These are two of Judy’s alcohol ink creations now on display in the Dawson Creek Art Gallery. The colours are very bright and pure, making these quite striking pieces. They are painted on 6 x 6 ceramic tiles and framed in shadow boxes.
I’m still on the human figures kick and I jokingly boasted that I would take a photo of a busy street in Edinburgh off the fridge and draw every single person in the picture. I didn’t promise buildings. Two weeks later I sat down to do some simple silhouettes of people, using the photo as an example. Somehow I started drawing the buildings, then filling in some of the people… finally I gave in and admitted I was aiming for a full painting. I am happy with the loose background and anonymous people (I tell myself to let them be, not add detail, but that rarely happens), but I do like the brothers being more defined and actually recognizable. After all, they are the only part of the painting that I know personally, and the difference between them and everything else makes them stand out as the important features they are.

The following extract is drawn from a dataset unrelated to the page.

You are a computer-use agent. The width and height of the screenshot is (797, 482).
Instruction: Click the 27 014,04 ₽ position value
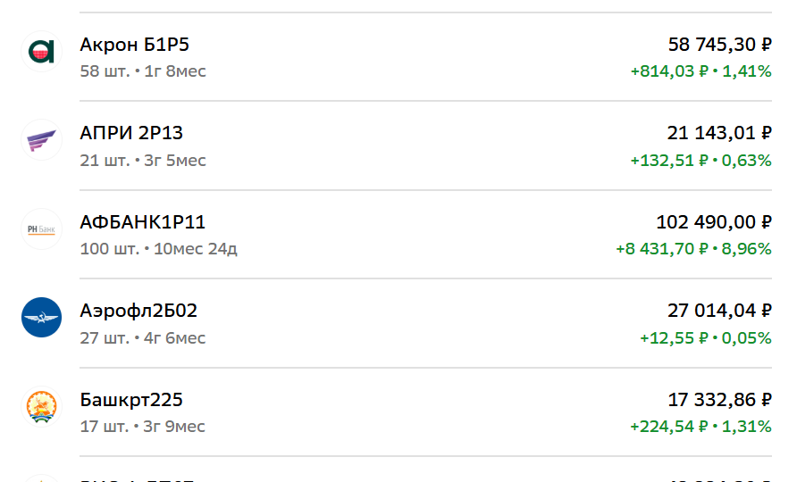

This was also a fascinating lesson in perspective. I tried it with the photo: the lines don’t just line up with a single vanishing point at the bottom of the road. Is it because the road descends, so the buildings are all stacked at a different height?
Judy’s plein air painting of Kleskun Hills was done from the top of a hill overlooking the park. She hauled art supplies up the trail and sat out in the elements until she’d captured the view, like a dedicated painter should.
The Kleskun Hills, an unusual outcropping of badlands, melds with the usual northern Alberta landscape. The tiny ecosystem of sandy soil and desert-like plants survives despite visitors climbing all over the hills. In days past, there were organized fossil hunting picnics for the locals, who would park at the base of the hills. Now the site is better known for the campground, picnic site and museum.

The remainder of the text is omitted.